图4 肺炎克雷伯菌khe基因序列同源性比对结果

图5 肺炎克雷伯菌16S rRNA基因序列同源性比对结果

2.5 药敏试验结果

XC1分离菌株对恩诺沙星、诺氟沙星、头孢比肟和头孢他啶高度敏感；对妥布霉素、庆大霉素和新霉素中度敏感；对红霉素、氨苄西林和阿莫西林耐药（表1）。

表1 药敏试验结果

2.6 小鼠致病性试验

XC1分离菌株组小白鼠在接种第1天出现精神沉郁、蜷缩一角；第2天出现腹泻、排血便；第3天全部死亡。剖检发现死亡小白鼠胸腔有积液，肝脏出血，肠臌气，直肠末端有血液。对照组小白鼠精神正常，全部存活。剖检无明显病变。

感染小鼠心脏、肝脏、脾脏等组织中分离的细菌为革兰氏阴性、较粗短的直杆菌，生化试验结果与XC1分离菌株一致，PCR检测均在约480 bp处出现特异性条带（图3）。对照组未分离出细菌。小鼠致病性试验表明XC1分离菌株具有较强的毒力。

3 讨论与结论

3.1 讨论

牛群品种、饲养管理、地域环境、季节气候等的不同，会影响奶牛乳房炎的发生率以及病原菌种类。肺炎克雷伯菌（K.pneumoniae）作为我国常见的奶牛乳房炎环境性致病革兰氏阴性菌之一，不同地方分离率有差异。Gao等［3］报道黑龙江、辽宁、河北、山东、河南、天津、北京等21省161个大型奶牛场（>500头）K.pneumoniae平均分离率为13.0%；冯小慧等［8］报道上海和河北患病牛乳K.pneumoniae分离率分别为18%（18/100）和14%（14/100）；曹菲菲等［9］报道福建、江苏、广州、河北、安徽、山西、内蒙古、浙江等地区的11个规模化牧场K.pneumoniae平均分离率为14.55%（119/818）；Gao等［21］报道我国13省123个奶牛场临床型乳房炎奶样K.pneumoniae平均分离率为51.5%（124/241）；He等［22］报道山东、黑龙江和河北3家规模化奶牛场临床型乳房炎奶样K.pneumoniae平均分离率为2.9%（183/6301）；石玉祥等［10］报道河北某大规模奶牛场K.pneumoniae分离率为18.4%（45/245）；Cheng等［23］报道中国南北部2个奶牛场K.pneumoniae平均分离率为27.0%（365/1 354）；Yang等［24］报道江苏、山东生乳K.pneumoniae分离率分别为7.8%（65/830）和0.4%（1/233）；吴香云［13］报道湖北省5个奶牛场K.pneumoniae平均分离率为26.9%（239/887），临床乳房炎和隐性乳房炎牛乳K.pneumoniae分离率分别为25.4%（35/138）和24.5%（12/49）；高兴等［18］报道全国大型规模化牧场乳房炎奶样K.pneumoniae分离率约11%（212/2 000），说明全国各地奶牛场的卫生防护措施参差不齐。

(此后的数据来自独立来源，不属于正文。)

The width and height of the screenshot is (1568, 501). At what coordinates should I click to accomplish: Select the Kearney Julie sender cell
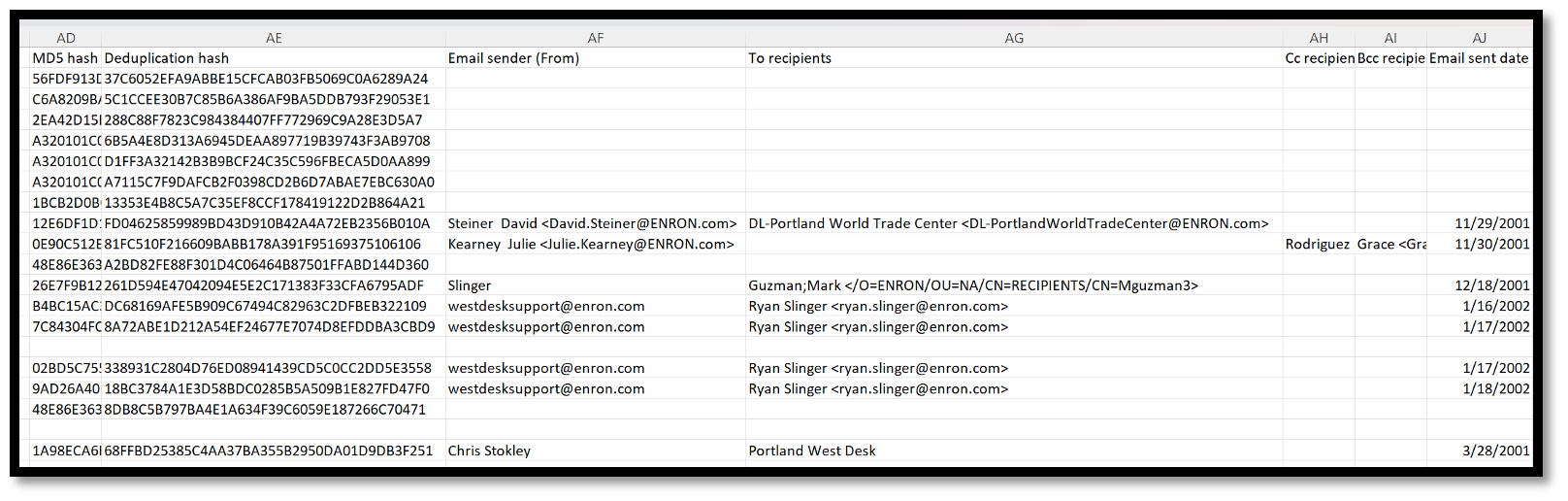[596, 244]
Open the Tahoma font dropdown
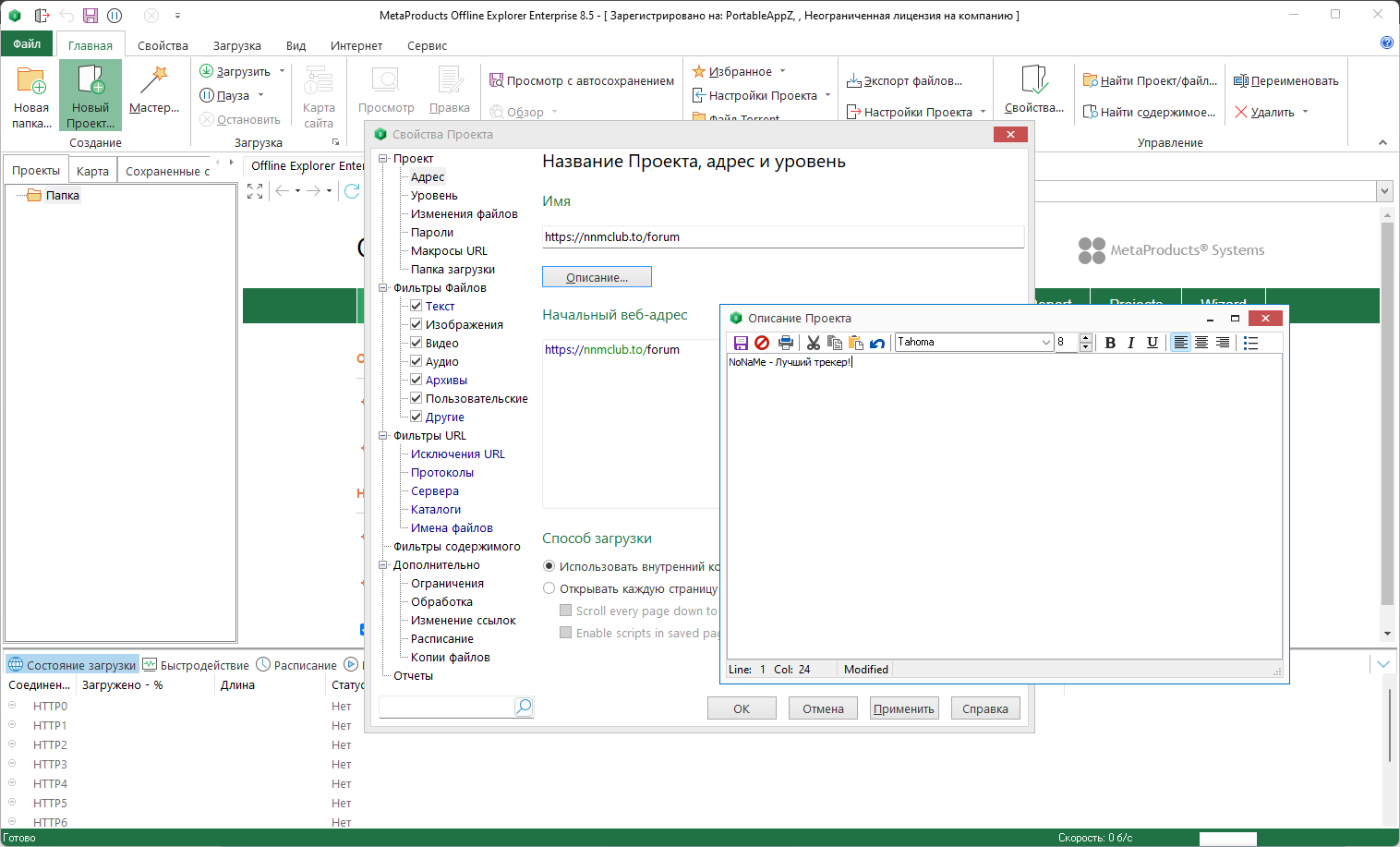 (x=1046, y=342)
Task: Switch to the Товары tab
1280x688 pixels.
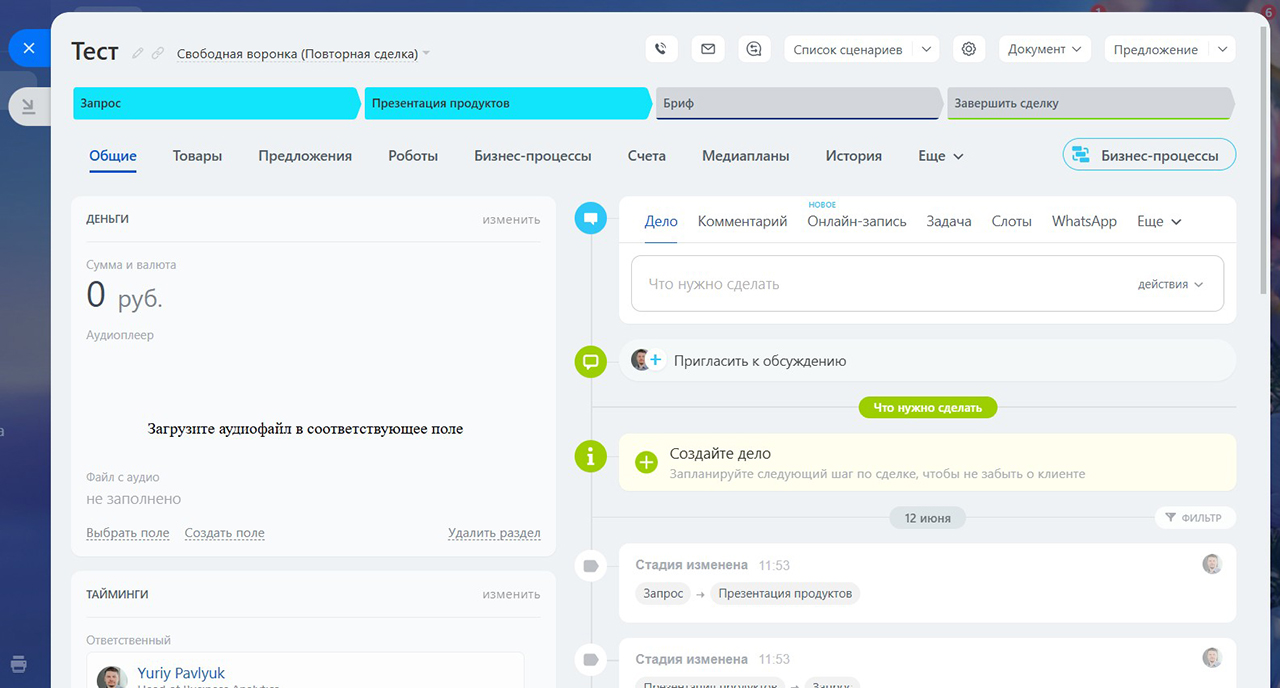Action: point(197,156)
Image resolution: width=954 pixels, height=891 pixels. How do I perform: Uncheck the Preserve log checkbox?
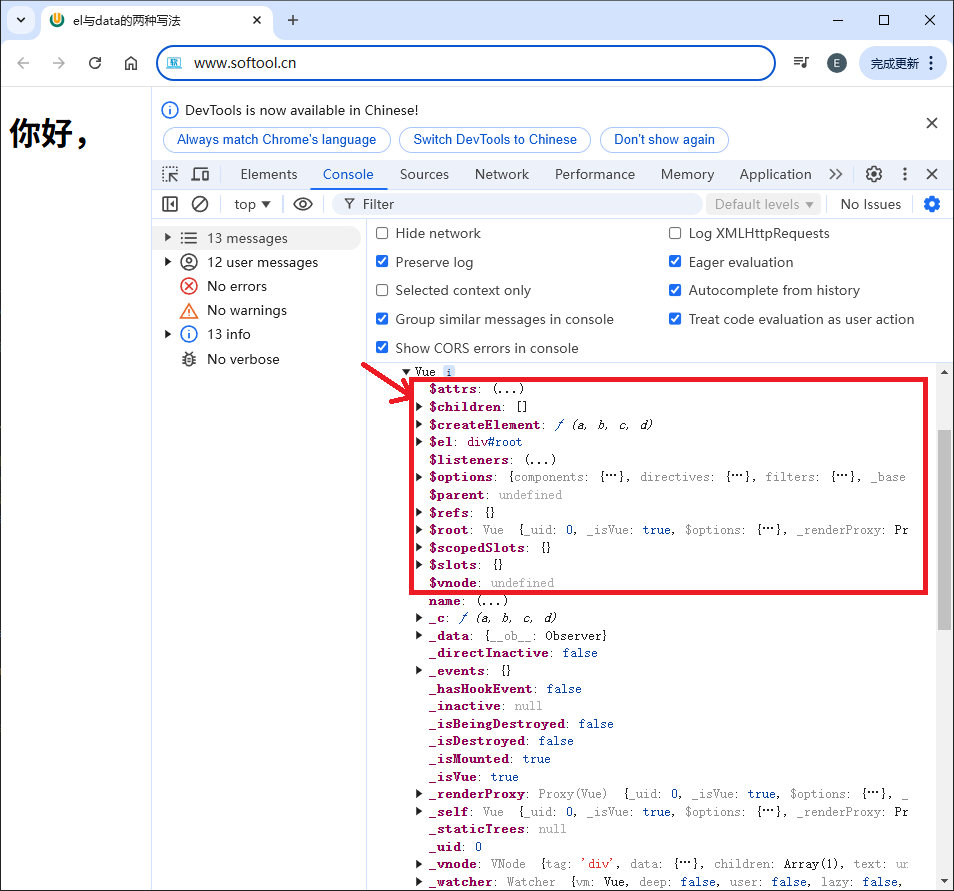(382, 262)
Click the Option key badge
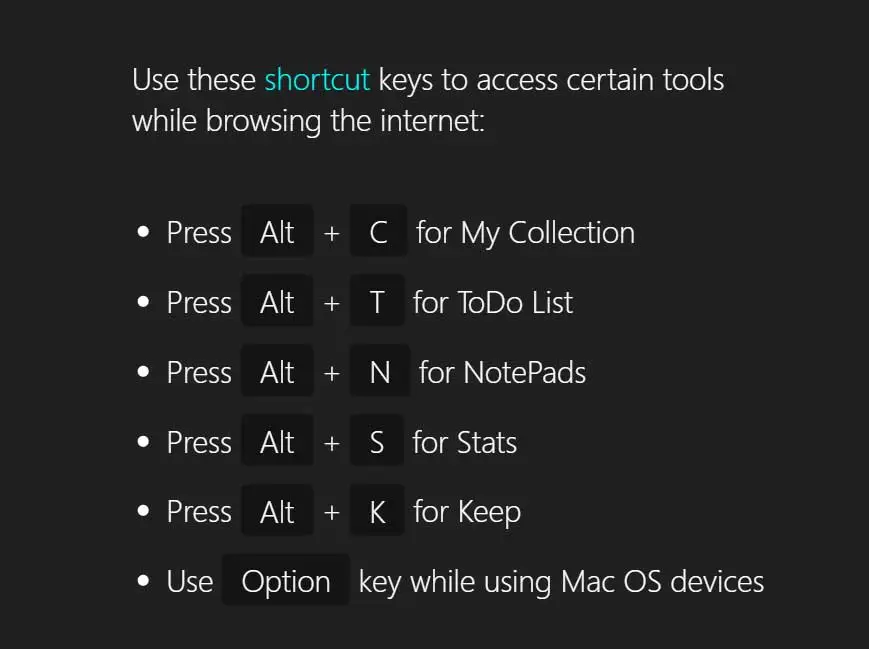 pos(286,582)
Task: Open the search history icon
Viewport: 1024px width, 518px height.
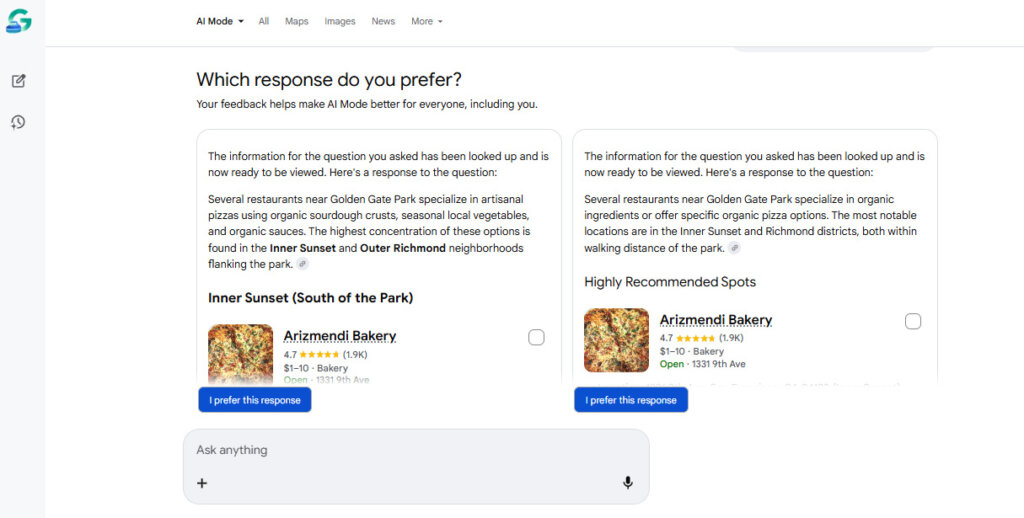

奶源安全问题是食品安全问题的重中之重，受到人们的广泛关注。乳汁微生物鉴定常被认为是乳房炎诊断的“金标准”，但肺炎克雷伯菌与大肠埃希氏菌形态相似，难以区别。由于khe基因只在肺炎克雷伯菌中检出，因此，khe基因可作鉴定该菌的特异性基因［5］。16S rRNA基因由于片段大小适中，能体现出不同种属细菌间的差别，现常应用于细菌分类鉴定。因此，本试验通过细菌形态学观察、生化鉴定、分子生物学鉴定、小鼠致病性试验等对分离菌株进行鉴定，确定该场奶牛乳房炎与肺炎克雷伯菌感染有关，这与张明国等［25］、周国燕等［12，26］的研究结果不完全一致，这些研究认为葡萄球菌为凉山州奶牛乳房炎优势菌。药敏试验结果显示，XC1分离菌株对头孢比肟、恩诺沙星、诺氟沙星和头孢他啶4种药物敏感，对红霉素、氨苄西林和阿莫西林3种药物耐药。近年来，各地区奶牛乳房炎源K.pneumoniae耐药率和耐药谱均存在差异，甚至出现多重耐药的现象［27-28］。张颖欣等［2］报道国内13省耐药型K.pneumoniae流行率约为13.7%。曹菲菲等［9］报道分离自奶牛乳房炎的119株K.pneumoniae对氨苄西林的耐药率达到了94.96%。He等［22］报道分离自奶牛乳房炎的183株K.pneumoniae对复方新诺明的耐药率均在90.0%以上，显著高于其他药物的耐药率（25.0%以下）；对多西环素中等耐药（15.4%～25.0%）；对庆大霉素、氟苯尼考、环丙沙星、头孢曲松、替加环素、阿莫西林/克拉维酸钾和卡那霉素表现出较低水平耐药（1.0%～7.7%），其中环丙沙星、替加环素、阿莫西林/克拉维酸钾和卡那霉素维持在1.0%左右的低耐药率，而对美罗培南和多黏菌素尚未耐药。K.pneumoniae可产生水解头孢菌素的超广谱β-内酰胺酶，且编码基因可以通过质粒分布在奶牛场的细菌中［29］，为临床治疗K.pneumoniae引起的奶牛乳房炎带来困难。因此，在生产中应积极开展肺炎克雷伯菌的分子流行病学调查，及时监控该菌的流行趋势。在临床治疗中，应加强对该菌耐药性的监测，规范治疗流程，减少抗生素的误用和滥用，从而减少耐药菌株的产生和传播，以免引起公共卫生安全危害。

3.2 结论

本研究通过细菌形态学观察、生化试验、分子生物学方法对乳房炎乳样进行细菌分离鉴定，分离出1株肺炎克雷伯菌，命名为XC1分离菌株；小鼠致病性试验表明XC1分离菌株具有较强的毒力，证明该场奶牛乳房炎与肺炎克雷伯菌感染有关。药敏试验结果表明XC1分离菌株对临床常用的抗生素存在不同程度的耐药性，其中对红霉素、氨苄西林和阿莫西林耐药。研究结果可为该奶牛场防治乳房炎提供参考。